A lot of comments in here assuming there wasn’t good reason to restrain the kid. Or that this school exists only to contain kids of parents who can’t be bothered to be there for their kids. That might be true, but it’s just as much of an assumption as the opposite.
My daughter is 10, adopted at 5 from a traumatic past. Last weekend I asked her to do a chore and because she didn’t want to, escalated to assaulting me. Eventually she needed to be restrained because she refused to take simple steps at my suggestion to get herself calmed down and instead attempted to hit, kick, bite, and headbutt me.
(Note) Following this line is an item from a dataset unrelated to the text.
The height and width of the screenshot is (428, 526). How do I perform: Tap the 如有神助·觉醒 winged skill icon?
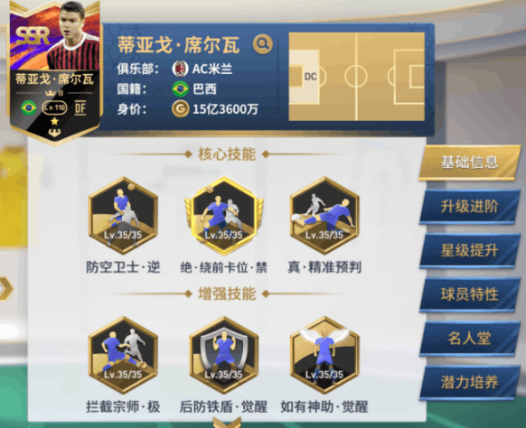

Maybe you assume this is simply me being a bad parent, but the fact is that I remained calm and only asked her to take the time to calm down with the skills she’s been working on for this kind of thing. The trauma she was exposed to before I adopted her was not my fault, but I have to deal with how that impacts her choices every day. And sometimes that means restraining her, calling the police, or admitting her to residential treatment. None of those are ideal outcomes, but I have to make choices that will keep me, my wife, our son (her biological brother we also adopted), and HER safe. If you had seen the kind of damage she can do, you would also not make the dumbass suggestion to just leave her be; I can assure you, there was not a better option last weekend.
So idk, you could be right: this place could be fucked up and they could’ve had no good reason to restrain this kid. But I don’t think it’s fair to assume that this person deserved to die because they had a teen drop kick them in a school for troubled kids. They were likely doing their best to help this kid and instead got assaulted to death on the job.